We see outrage in the Apostle Paul when he challenged certain individuals (Epicureans and Stoics) on Mars Hills (Acts 17). In this city of great learning and pleasure, surrounded by sculptured idols, Paul could not help himself. Doctor Luke said Paul was “provoked.” And he spoke out. Using the idolaters’ idol dedicated “to an unknown God”, he told his listeners about the true God. To Epicurean and Stoic philosophers alike, Paul’s teachings was strange. But his message was simple—REPENT. “Being then God’s offspring, we ought not to think that the divine being is like gold or silver or stone, an image formed by the art and imagination of man” (my emphasis).

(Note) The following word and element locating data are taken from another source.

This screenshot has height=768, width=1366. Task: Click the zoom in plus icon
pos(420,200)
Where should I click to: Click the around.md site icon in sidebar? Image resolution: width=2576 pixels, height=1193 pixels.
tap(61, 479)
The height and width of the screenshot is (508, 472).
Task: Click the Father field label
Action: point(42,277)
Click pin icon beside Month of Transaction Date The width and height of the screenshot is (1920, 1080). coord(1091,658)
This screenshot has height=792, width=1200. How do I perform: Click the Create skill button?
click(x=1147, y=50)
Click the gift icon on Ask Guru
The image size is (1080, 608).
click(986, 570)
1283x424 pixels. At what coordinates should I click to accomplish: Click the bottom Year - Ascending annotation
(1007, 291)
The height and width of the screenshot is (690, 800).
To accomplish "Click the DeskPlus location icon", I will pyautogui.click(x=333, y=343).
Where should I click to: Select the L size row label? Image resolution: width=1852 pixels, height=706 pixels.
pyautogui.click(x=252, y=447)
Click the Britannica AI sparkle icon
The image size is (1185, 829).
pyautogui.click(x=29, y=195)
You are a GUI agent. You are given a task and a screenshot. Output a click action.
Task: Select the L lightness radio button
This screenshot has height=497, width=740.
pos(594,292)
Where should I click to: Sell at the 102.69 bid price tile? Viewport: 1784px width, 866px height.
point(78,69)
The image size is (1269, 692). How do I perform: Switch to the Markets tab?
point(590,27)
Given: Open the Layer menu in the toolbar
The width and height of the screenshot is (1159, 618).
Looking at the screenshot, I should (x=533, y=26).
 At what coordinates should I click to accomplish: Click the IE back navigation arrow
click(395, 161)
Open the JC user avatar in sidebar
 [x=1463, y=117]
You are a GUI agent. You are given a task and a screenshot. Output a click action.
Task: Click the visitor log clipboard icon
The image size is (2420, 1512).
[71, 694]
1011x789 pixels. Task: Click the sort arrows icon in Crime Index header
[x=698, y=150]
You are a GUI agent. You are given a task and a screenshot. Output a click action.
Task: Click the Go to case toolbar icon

The apostle concluded: “In the past God overlooked such ignorance, but now he commands all people everywhere to repent. For He has set a day when He will judge the world with justice by the Man He has appointed. He has given proof of this to everyone by raising Him from the dead” (my emphasis).

Why repent? Because, as Paul writes, God has set a day when Jesus will judge the world. He will judge all based on the things they did on earth. And as the writer of Hebrews reminds us: “It is a dreadful thing to fall into the hands of the living God.”

Turning the mirror on ourselves is a great reminder of the continual and personal repentance that is required of the believer. To our young artists (and writers), please don’t waste your God-given talent and gifts on “contextual” nonsense. Use them to glorify God and edify your viewers! God bless!